TASK ITEM — Go through the listing beneath this task and return every line that carries the string "circle".
=======
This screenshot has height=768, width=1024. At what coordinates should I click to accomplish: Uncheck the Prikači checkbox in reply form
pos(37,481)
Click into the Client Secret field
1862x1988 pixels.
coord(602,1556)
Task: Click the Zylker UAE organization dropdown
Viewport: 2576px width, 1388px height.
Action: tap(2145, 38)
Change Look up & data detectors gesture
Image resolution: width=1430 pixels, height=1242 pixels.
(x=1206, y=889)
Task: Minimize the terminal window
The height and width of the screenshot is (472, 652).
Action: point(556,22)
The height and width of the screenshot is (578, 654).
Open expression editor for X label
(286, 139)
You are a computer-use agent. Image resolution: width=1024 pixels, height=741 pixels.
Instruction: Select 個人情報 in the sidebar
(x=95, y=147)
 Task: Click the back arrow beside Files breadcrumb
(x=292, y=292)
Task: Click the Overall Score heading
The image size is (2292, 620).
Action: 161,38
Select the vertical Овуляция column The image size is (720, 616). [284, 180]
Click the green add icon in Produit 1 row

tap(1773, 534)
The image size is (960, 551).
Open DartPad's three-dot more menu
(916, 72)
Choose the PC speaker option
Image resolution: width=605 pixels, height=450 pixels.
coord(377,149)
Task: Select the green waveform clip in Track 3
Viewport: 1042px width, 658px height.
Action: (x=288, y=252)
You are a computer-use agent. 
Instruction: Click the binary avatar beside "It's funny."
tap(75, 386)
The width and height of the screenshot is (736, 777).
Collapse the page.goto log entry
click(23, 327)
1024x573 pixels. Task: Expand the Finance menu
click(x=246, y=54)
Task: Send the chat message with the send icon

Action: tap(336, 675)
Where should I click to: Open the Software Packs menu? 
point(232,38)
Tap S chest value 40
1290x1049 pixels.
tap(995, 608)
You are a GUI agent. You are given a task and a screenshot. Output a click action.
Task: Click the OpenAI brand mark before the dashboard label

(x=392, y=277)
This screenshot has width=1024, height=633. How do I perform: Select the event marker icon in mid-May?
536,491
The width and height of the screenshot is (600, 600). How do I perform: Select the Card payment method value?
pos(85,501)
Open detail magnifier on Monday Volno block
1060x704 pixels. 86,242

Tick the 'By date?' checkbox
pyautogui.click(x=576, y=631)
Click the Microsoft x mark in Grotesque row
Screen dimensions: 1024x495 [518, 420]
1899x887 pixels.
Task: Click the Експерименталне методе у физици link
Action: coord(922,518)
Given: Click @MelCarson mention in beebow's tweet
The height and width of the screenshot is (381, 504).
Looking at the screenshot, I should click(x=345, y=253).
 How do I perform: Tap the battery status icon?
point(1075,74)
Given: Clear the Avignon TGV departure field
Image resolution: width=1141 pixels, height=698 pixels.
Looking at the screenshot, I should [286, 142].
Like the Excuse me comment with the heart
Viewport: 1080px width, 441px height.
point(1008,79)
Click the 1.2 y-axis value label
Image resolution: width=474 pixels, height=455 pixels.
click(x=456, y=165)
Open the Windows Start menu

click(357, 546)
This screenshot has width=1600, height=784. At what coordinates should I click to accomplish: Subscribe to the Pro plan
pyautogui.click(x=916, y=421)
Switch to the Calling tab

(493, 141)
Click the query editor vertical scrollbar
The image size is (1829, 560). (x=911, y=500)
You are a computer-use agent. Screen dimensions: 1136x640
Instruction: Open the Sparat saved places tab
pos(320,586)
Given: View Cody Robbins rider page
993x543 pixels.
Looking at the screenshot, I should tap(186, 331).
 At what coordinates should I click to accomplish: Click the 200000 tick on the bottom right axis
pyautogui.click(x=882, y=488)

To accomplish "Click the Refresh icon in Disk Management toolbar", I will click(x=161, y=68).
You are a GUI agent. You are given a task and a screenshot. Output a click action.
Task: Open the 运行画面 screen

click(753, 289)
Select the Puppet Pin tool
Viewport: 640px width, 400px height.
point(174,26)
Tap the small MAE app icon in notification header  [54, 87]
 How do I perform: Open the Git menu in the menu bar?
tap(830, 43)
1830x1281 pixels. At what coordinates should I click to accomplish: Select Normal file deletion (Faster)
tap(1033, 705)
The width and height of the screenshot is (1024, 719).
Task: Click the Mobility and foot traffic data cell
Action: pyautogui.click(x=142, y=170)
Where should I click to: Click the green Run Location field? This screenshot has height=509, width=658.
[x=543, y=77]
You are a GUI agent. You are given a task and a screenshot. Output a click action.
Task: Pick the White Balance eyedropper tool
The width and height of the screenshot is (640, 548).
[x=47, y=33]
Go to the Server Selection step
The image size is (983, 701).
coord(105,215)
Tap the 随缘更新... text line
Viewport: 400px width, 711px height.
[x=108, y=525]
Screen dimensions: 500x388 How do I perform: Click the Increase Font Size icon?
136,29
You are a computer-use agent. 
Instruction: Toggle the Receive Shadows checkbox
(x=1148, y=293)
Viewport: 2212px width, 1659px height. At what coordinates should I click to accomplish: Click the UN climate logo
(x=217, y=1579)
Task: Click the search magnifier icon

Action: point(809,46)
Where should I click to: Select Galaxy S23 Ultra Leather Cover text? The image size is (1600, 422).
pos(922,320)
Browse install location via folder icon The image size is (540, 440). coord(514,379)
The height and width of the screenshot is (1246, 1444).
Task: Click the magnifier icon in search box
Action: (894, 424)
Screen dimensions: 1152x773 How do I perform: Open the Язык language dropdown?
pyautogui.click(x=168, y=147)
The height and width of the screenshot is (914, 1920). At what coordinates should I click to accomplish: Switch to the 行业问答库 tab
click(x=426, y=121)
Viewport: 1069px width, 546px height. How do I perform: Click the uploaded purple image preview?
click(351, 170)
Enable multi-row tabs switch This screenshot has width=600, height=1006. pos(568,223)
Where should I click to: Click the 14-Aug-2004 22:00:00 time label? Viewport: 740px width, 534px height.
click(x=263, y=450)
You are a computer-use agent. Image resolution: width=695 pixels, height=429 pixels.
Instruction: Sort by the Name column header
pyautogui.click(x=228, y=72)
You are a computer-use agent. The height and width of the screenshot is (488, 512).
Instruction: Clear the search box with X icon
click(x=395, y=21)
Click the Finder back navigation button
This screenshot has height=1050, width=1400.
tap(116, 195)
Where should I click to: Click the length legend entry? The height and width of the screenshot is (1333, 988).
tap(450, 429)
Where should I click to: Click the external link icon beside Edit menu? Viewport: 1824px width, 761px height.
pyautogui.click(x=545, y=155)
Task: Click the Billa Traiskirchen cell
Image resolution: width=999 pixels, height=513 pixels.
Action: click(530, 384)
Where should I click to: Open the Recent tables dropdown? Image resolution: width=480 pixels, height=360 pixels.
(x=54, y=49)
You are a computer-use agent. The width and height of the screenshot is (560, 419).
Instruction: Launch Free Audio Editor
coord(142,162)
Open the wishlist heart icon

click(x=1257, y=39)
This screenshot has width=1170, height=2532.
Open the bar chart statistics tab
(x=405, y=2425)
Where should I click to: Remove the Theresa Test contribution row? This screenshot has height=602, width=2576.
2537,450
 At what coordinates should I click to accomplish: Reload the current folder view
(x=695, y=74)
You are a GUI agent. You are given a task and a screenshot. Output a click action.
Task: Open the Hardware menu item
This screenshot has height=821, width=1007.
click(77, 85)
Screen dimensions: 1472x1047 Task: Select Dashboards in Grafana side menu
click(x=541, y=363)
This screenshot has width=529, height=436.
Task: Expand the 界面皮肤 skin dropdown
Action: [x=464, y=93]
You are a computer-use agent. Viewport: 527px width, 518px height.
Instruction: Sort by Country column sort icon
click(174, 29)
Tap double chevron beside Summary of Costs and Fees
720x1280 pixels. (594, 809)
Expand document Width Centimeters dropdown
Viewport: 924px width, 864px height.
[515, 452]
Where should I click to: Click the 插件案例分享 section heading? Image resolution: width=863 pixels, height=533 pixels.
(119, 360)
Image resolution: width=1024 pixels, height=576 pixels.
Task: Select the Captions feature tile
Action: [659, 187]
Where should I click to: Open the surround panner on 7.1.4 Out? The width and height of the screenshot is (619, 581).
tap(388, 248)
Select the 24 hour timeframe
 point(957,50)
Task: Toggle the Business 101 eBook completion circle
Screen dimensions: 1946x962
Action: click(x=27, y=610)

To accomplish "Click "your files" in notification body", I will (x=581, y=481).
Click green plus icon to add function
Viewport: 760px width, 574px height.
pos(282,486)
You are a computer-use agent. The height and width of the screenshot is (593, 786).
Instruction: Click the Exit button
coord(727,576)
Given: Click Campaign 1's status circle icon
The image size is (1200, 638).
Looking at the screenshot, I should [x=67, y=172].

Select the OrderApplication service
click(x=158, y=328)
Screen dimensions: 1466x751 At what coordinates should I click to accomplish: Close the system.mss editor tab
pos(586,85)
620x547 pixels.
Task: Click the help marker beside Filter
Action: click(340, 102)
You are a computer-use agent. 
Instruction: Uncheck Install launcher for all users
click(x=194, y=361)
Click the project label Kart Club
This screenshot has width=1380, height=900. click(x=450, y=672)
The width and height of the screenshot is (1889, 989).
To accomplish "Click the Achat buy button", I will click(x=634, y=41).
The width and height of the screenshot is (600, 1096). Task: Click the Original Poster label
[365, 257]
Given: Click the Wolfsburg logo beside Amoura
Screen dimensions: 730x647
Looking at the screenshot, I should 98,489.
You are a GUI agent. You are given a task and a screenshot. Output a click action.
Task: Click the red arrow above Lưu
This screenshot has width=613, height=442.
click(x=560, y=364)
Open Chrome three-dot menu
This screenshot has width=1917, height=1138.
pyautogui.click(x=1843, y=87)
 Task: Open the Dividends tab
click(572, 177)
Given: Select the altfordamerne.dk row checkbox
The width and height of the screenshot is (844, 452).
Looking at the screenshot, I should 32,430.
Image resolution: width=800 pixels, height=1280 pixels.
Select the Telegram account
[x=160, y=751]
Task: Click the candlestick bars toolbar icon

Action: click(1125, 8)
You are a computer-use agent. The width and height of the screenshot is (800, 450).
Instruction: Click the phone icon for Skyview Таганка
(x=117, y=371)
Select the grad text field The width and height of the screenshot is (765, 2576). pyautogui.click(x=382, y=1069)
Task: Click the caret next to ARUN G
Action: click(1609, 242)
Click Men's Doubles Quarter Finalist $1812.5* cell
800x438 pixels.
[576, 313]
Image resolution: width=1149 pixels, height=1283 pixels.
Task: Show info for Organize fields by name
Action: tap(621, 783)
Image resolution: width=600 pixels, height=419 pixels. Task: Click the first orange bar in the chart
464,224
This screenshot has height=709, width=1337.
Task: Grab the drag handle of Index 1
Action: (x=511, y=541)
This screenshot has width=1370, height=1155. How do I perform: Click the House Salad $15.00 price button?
=======
WORKED SOLUTION —
Task: Toggle the Business 101 eBook completion circle
Given: Click Campaign 1's status circle icon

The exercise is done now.